RECORDS FOR THE EXERCISE:
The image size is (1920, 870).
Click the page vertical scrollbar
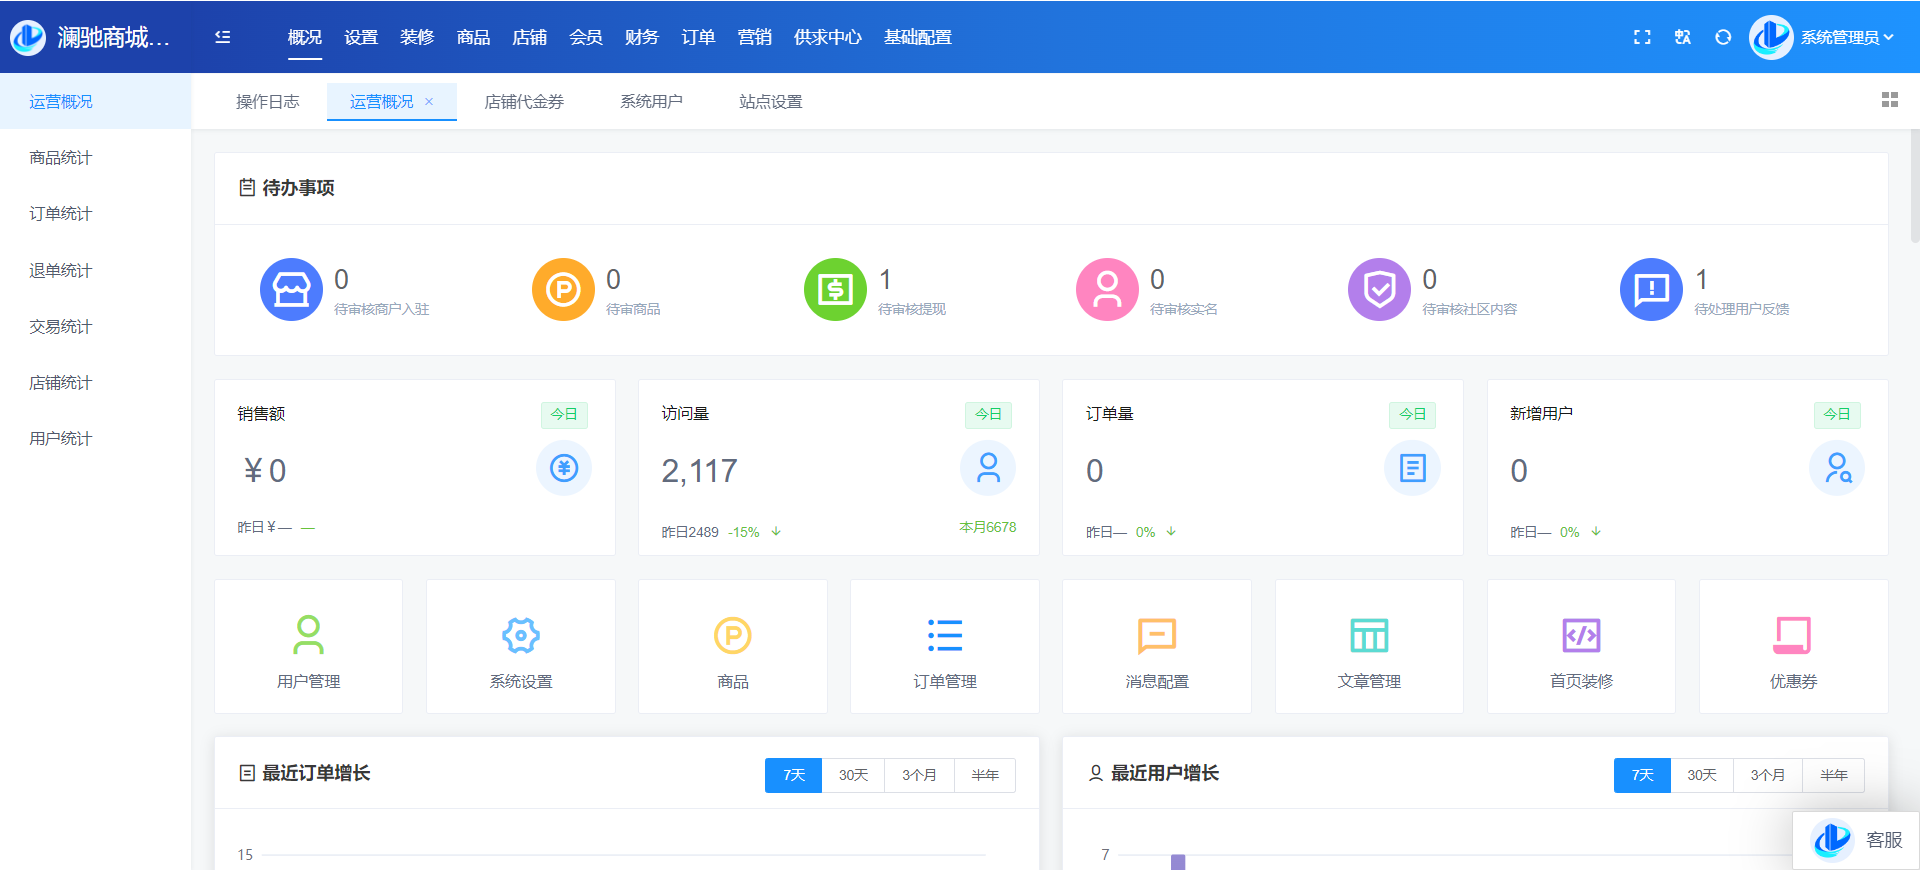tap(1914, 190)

* * *

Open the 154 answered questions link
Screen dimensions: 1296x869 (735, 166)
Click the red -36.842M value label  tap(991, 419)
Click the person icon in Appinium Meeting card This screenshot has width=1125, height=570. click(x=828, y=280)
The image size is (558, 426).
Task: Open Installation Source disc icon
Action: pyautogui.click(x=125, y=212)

THE REQUEST:
Please extract the records from the line with "Click the red" to the line with "Action: pyautogui.click(x=125, y=212)", including both of those lines, and reproduce each one word for word.

TASK SOLUTION:
Click the red -36.842M value label  tap(991, 419)
Click the person icon in Appinium Meeting card This screenshot has width=1125, height=570. click(x=828, y=280)
The image size is (558, 426).
Task: Open Installation Source disc icon
Action: pyautogui.click(x=125, y=212)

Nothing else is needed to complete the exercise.